What's the difference between finding a splitting field over $\mathbb{Q}$ and over $\mathbb{Q}(\sqrt{-3})$? Say, for example, we consider the polynomial $f=x^3-2$. Then over $\mathbb{C}$ this has roots $2^{1/3}$ and $\frac{2^{1/3}(1\pm\sqrt{3}i)}{2}$. So its splitting field over $\mathbb{Q}$ is $\mathbb{Q}\big(2^{1/3}, \frac{2^{1/3}(1+\sqrt{3}i)}{2},\frac{2^{1/3}(1-\sqrt{3}i)}{2}\big) = \mathbb{Q}(2^{1/3}, \sqrt{3}i)$.
But then how does the answer change when we look at the splitting field of $f$ over $\mathbb{Q}(\sqrt{-3})$?
Since $\mathbb Q\subset\mathbb Q(\sqrt{-3})$ one has $\mathbb Q[x]\subset\mathbb Q(\sqrt{-3})[x]$. It follows that if $f(x)\in\mathbb Q[x]$ supposed ireducible have roots $\{x_1,x_2,\cdots,x_n\}$ then the splitting field over $\mathbb Q$ is $\mathbb Q(x_1,x_2,\cdots,x_n)$.
►if some $x_i\in\mathbb Q(\sqrt{-3})$ then the splitting field is the same over $\mathbb Q$ or over $\mathbb Q(\sqrt{-3})$ (What is not equal is the degree of both extensions).
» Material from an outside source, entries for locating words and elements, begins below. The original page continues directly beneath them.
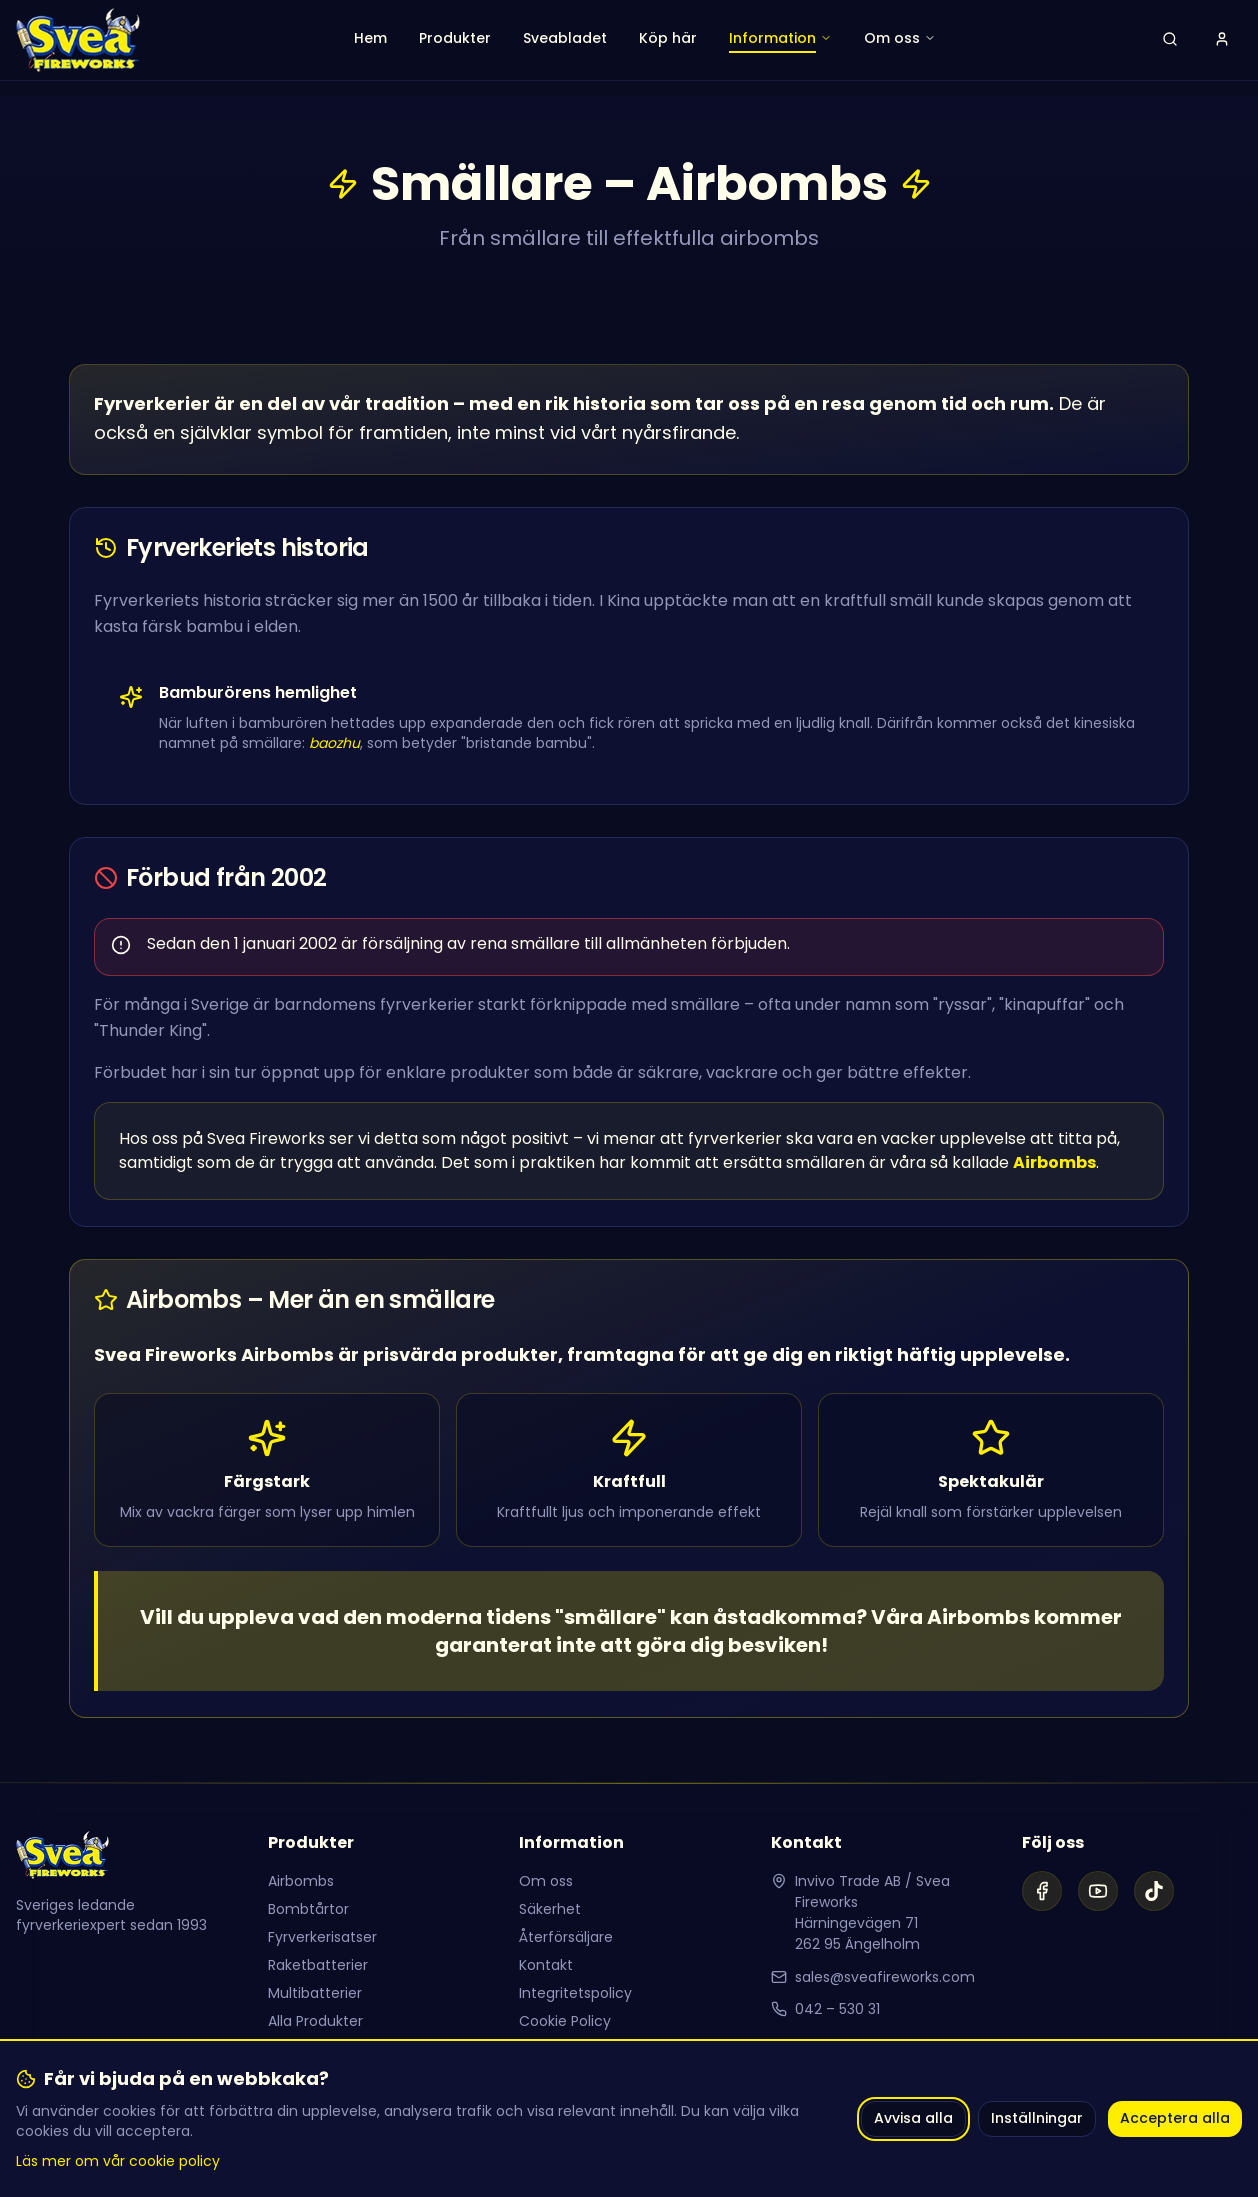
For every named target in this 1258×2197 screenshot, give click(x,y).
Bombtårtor (308, 1909)
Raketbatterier (318, 1965)
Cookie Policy (565, 2021)
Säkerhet (550, 1909)
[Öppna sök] (1170, 40)
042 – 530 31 (837, 2009)
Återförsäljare (566, 1937)
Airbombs (301, 1881)
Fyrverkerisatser (322, 1937)
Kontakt (546, 1965)
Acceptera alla (1175, 2118)
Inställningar (1037, 2118)
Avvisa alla (913, 2118)
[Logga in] (1222, 40)
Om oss (546, 1881)
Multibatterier (315, 1993)
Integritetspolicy (575, 1993)
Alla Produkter (315, 2021)
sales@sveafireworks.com (885, 1977)
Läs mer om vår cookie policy (118, 2161)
►If none of the $x_i$ belongs to $\mathbb Q(\sqrt{-3})$ then both s.f. are equal and the degree of the corresponding extensions are equal too. For example the s.f. of $f(x)=x^2-5$ is generated by $\sqrt5$ over $\mathbb Q$ and over $\mathbb Q(\sqrt{-3})$ and the degree of both extensions are equal to $2$ (the number $\sqrt5$ does not belong to neither $\mathbb Q$ nor $\mathbb Q(\sqrt{-3})$.